#### [Task to complete]
Restate all of the following data exactly, keeping any images out of the copy.

#### [Collected data]
»»
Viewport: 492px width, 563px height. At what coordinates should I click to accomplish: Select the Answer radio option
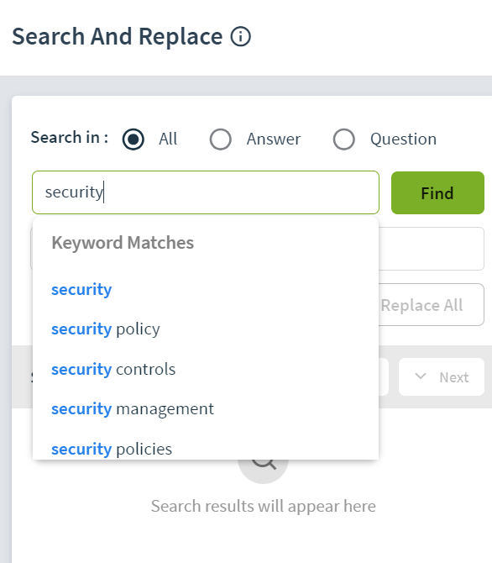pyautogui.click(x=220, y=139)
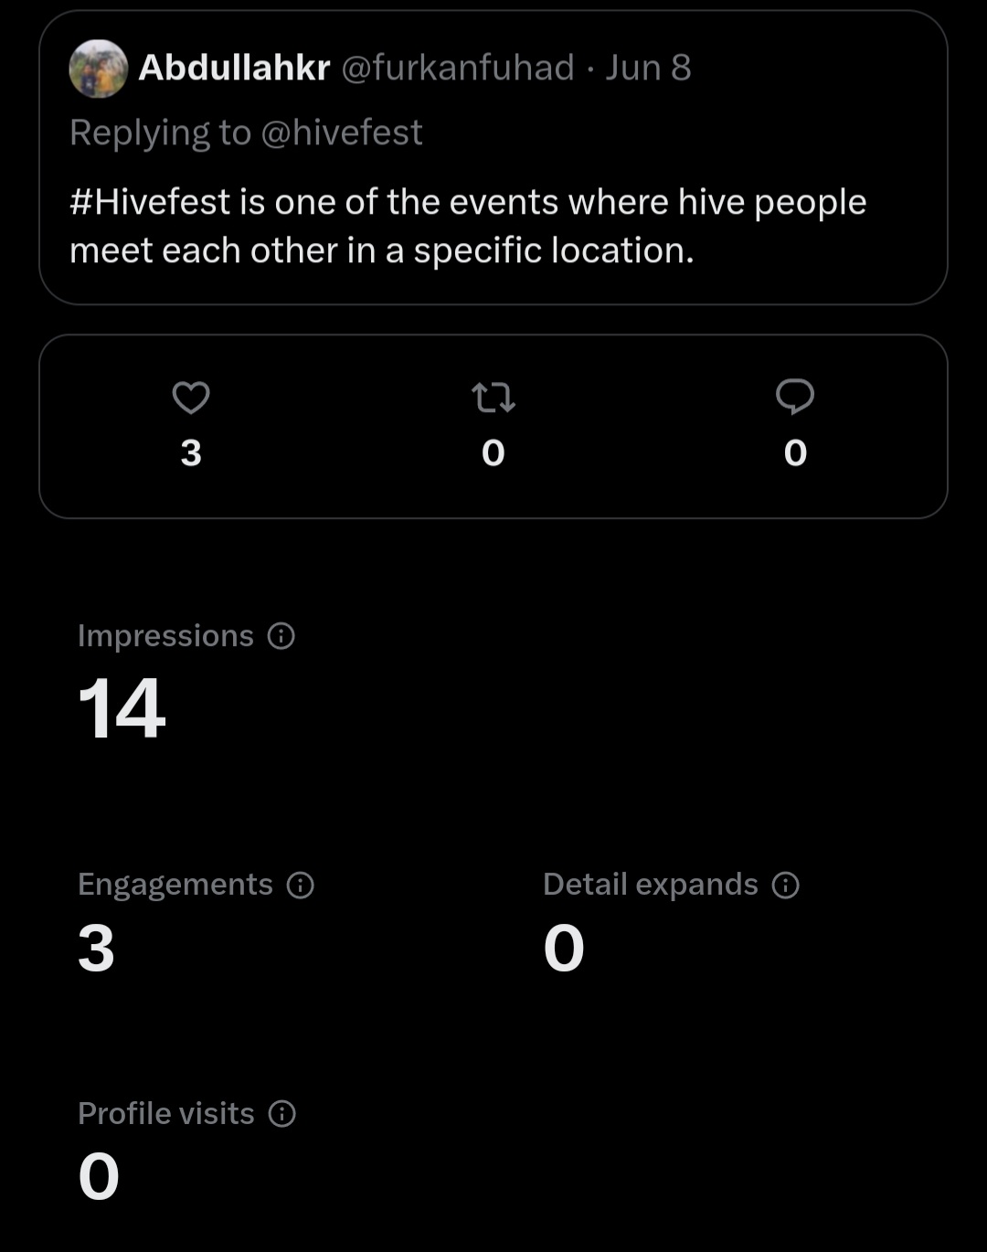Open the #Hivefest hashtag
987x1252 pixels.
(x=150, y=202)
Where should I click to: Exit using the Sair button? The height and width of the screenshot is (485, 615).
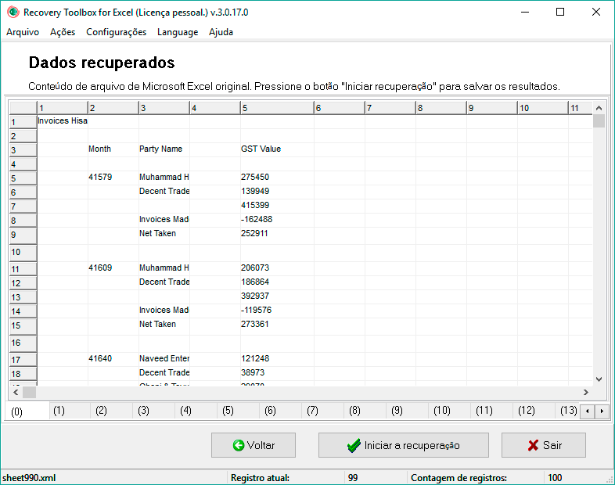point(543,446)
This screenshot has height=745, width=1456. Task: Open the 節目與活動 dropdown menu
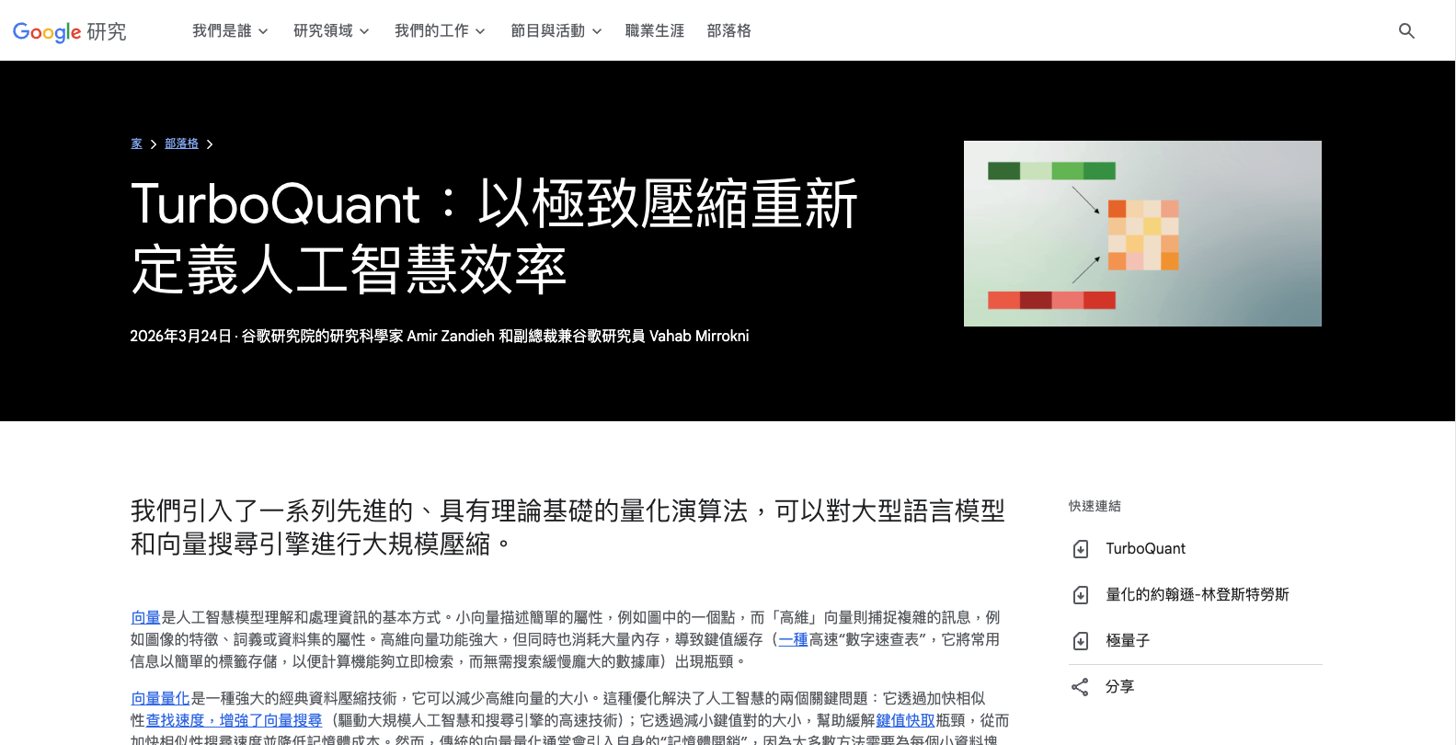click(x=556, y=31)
««
#### [Answer for this exercise]
Viewport: 492px width, 563px height. At what coordinates should I click to accomplish: Select the Answer radio option
pyautogui.click(x=220, y=139)
Open the #Hivefest hashtag
987x1252 pixels.
(x=150, y=202)
Where should I click to: Exit using the Sair button? The height and width of the screenshot is (485, 615).
point(543,446)
This screenshot has height=745, width=1456. Task: Open the 節目與活動 dropdown menu
click(x=556, y=31)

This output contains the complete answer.